Using the entries below, copy exactly each line from the line with "Click the Recorded" up to and including the line with "The image size is (1920, 1080).", with every picture left out.

● **SUPPLIED RECORDS**:
- Opening Delimiter -
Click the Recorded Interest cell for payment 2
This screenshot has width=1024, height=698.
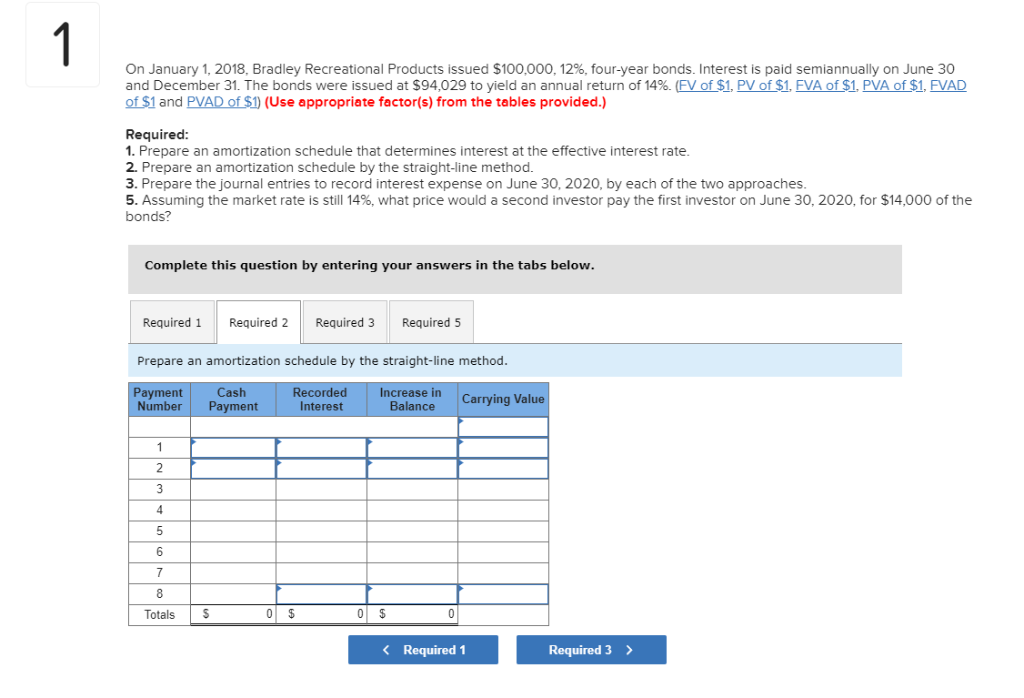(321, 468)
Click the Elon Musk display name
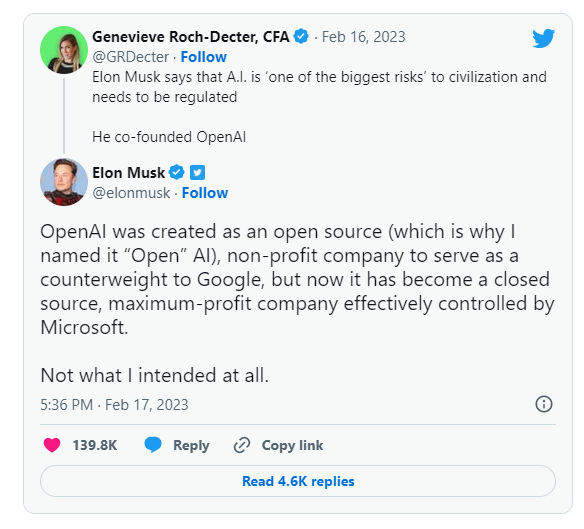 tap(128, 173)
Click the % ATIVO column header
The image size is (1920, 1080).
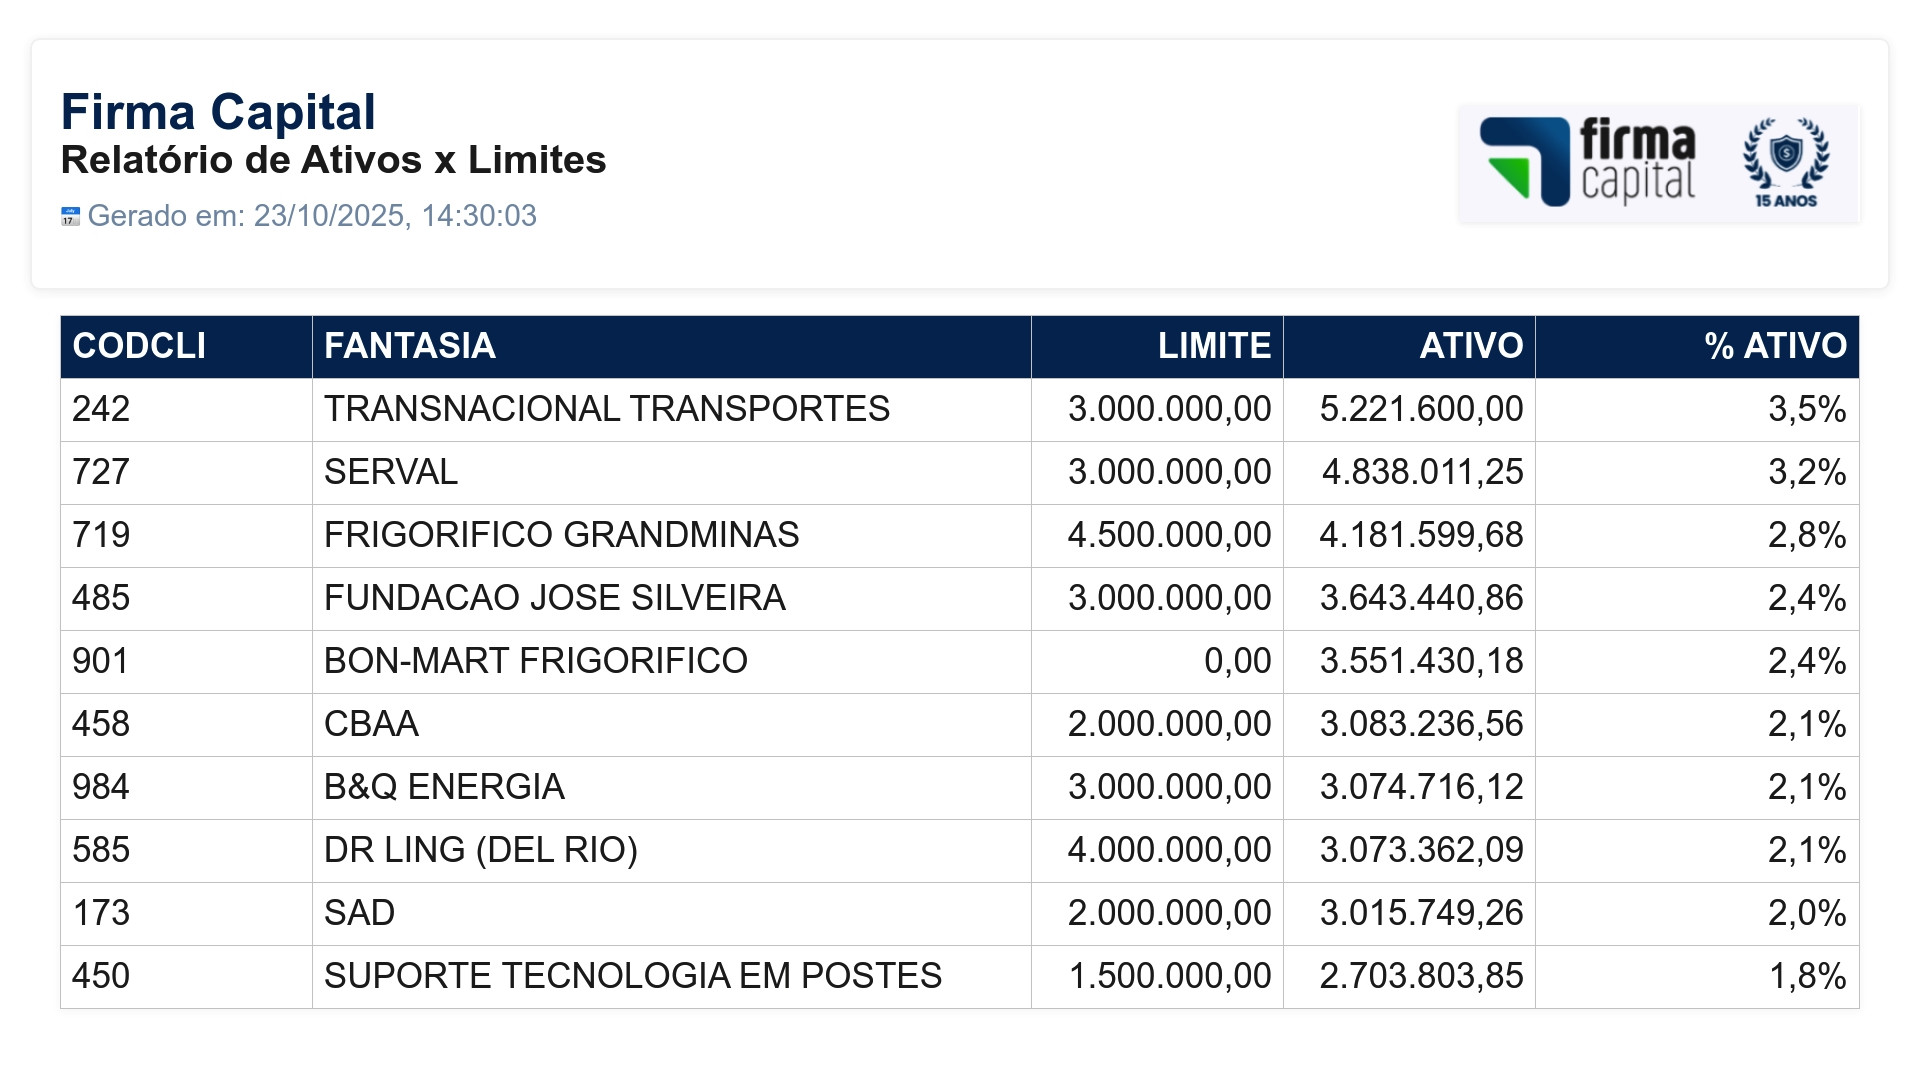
- Closing Delimiter -
- Opening Delimiter -
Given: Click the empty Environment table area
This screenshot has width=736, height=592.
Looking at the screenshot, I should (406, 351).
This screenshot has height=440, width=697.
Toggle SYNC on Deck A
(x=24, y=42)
- Closing Delimiter -
● **THE ANSWER**:
Click the Recorded Interest cell for payment 2
This screenshot has width=1024, height=698.
(321, 468)
Click the Elon Musk display name
 tap(128, 173)
Click the % ATIVO column header
The image size is (1920, 1080).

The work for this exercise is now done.